If your company is exhibiting at a trade show, don’t leave home without this helpful trade show checklist. Trade shows can be a great place to interact face-to-face with current and potential customers, showcasing your products or services and giving you the opportunity to build solid leads. In fact, 99% of exhibitors find unique value from a trade show compared to other marketing channels. It’s important to have a carefully thought-out plan, from pre-show planning to post-show follow-up. This handy trade show checklist will help you make every trade show appearance a successful one.
6–12 months before: Set your trade show strategy
Start by creating a trade show strategy. Doing this first will make everything else easier and more focused.
- Set goals. What objectives do you want to achieve at the trade show?
- Set a budget.
- Identify your target audience.
- Develop an event marketing plan for before, during and after the show.
- Choose a trade show that fits your customers’ profile, and book a booth space.
- Design your trade show booth exhibit, including graphics, displays and layout. Keep in mind what you want to communicate to the customer, and consider your technology and presentation needs.

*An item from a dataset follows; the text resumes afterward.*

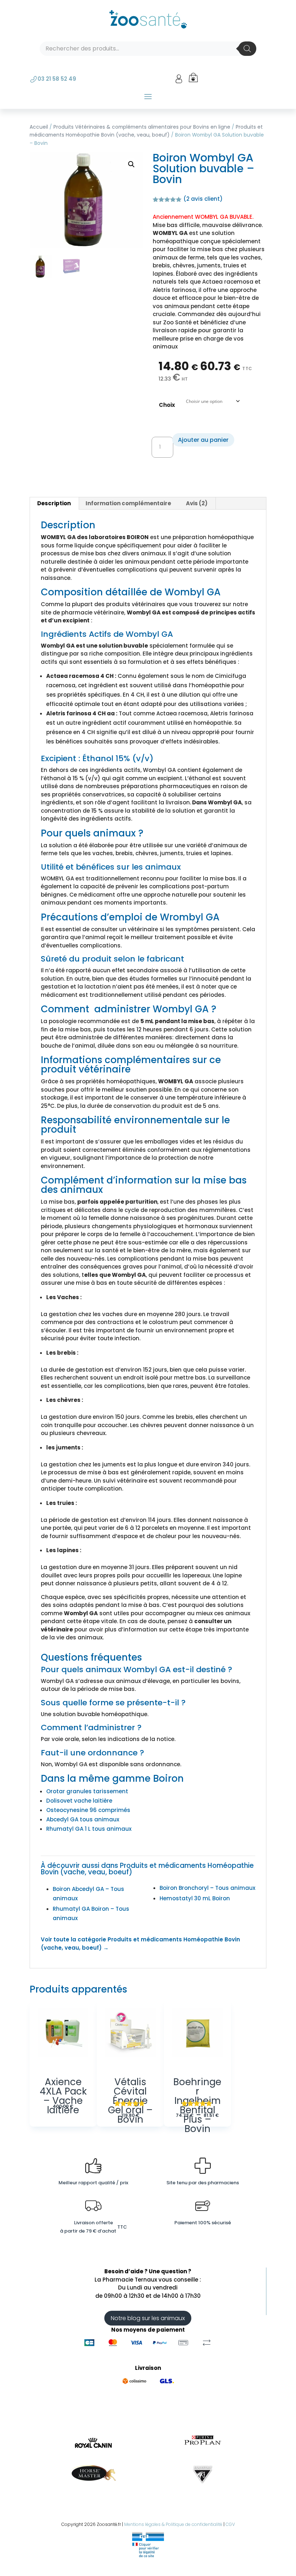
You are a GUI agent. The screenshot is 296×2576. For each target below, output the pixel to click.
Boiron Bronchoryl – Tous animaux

3–6 months before: Start the trade show planning process
With your strategy as a guide, determine how you’re going to communicate your message most effectively. And start marketing: Building buzz early can reap great rewards later.
- Book a block of hotel rooms, even if you don’t know who will attend. It’s easier to change attendees than to hunt for rooms at fully-booked hotels.

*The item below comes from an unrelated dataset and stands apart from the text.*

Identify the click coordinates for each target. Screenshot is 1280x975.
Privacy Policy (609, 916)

- Determine what literature and marketing materials you’ll need and prepare them.
- Order trade show giveaways. The best items provide value to your customer and will make your brand more memorable.
- Start pre-show marketing: Send information to attendees with your booth contact information. Send out press releases. Run an email campaign. Promote your presence through social media.
1–3 months before: Finalize event plans
Continue building momentum. Get your customers and booth staff excited about the trade show.
- Prepare follow-up materials. If these are ready before the show, you can send them out immediately after, when conversations are still fresh in prospects’ minds.
- Make travel arrangements.
- Train booth staff.
- Contact the event sponsor for any last-minute details.
- Schedule meetings with prospects and other customers. They have busy agendas, so make sure they have time set aside to meet with you.
- Finalize production of all marketing materials and trade show booth displays.
- Order trade show apparel for your team to give them a polished, professional look in the booth.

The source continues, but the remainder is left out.